Brain Blogger, a neuroscience blog edited by the executive director of the Global Neuroscience Initiative Foundation, reports that another drug known as propranolol may also block the effects of drug cues. Propranolol, a beta blocker, blocks the memories associated with cocaine use and may enhance the effectiveness of exposure therapy, during which a patient is repeatedly exposed to cues that induce cravings so that the cravings become less pronounced.

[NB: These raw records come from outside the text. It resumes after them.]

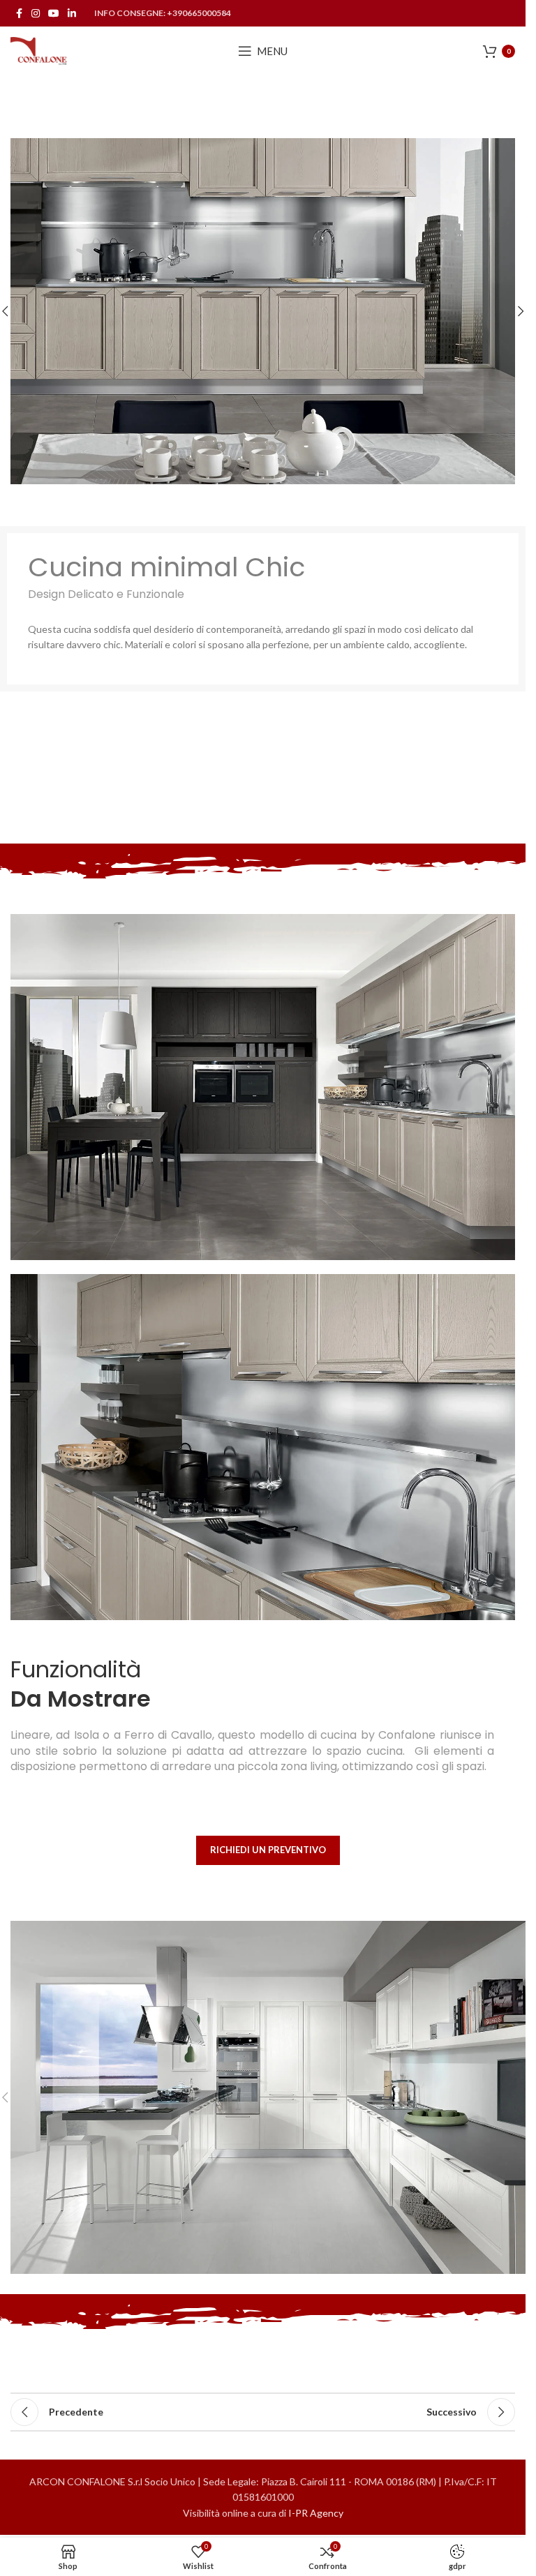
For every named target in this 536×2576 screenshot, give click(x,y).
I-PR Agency (315, 2513)
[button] (521, 311)
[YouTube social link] (54, 13)
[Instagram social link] (35, 13)
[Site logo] (39, 50)
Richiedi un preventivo (268, 1849)
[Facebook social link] (18, 13)
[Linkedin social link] (72, 13)
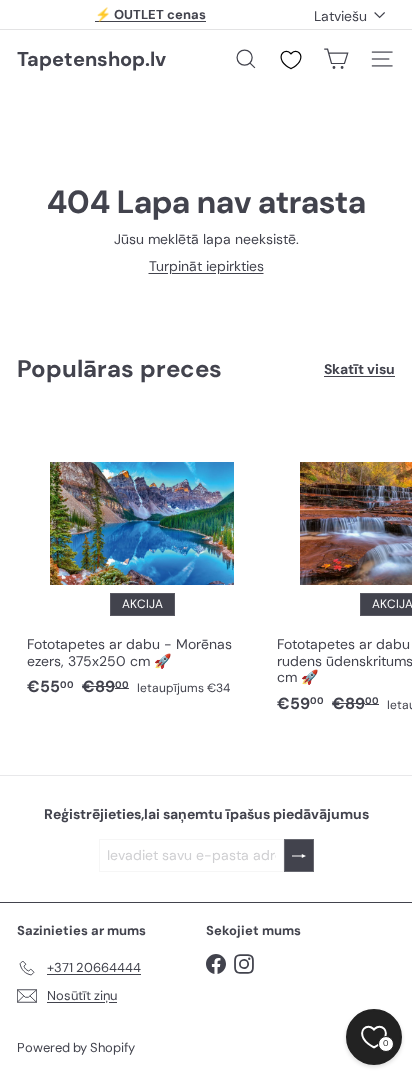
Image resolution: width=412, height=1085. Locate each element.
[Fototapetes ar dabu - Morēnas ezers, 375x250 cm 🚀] (142, 559)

A new study published in JAMA Psychiatry found that topiramate, which is used to treat epilepsy and migraines, may also help treat cocaine addiction by reducing the intensity of cravings and improving the overall functioning of the body. The study found that topiramate was effective for increasing the length of abstinence among those in recovery.

Therapy is Essential

Although using medication as part of an addiction treatment plan can improve the chances of successful recovery, the crux of addiction treatment is behavioral and cognitive therapies, which help you identify and address the complex issues underlying an addiction. Through therapy, people with an addiction learn to identify and replace self-destructive thoughts and behaviors, and they develop an essential toolkit of skills and strategies that help reduce stress, cravings and other potent relapse triggers.

If you have developed an addiction to cocaine, getting professional help is essential for successful long-term recovery. Through a combination of medication and therapy, a high-quality treatment program can help you beat the addiction once and for all.

Recovery isn’t easy, but then, neither is being addicted to cocaine. Treatment affords you the opportunity to restore your life, repair your relationships, and vastly improve your overall quality of life and sense of well-being.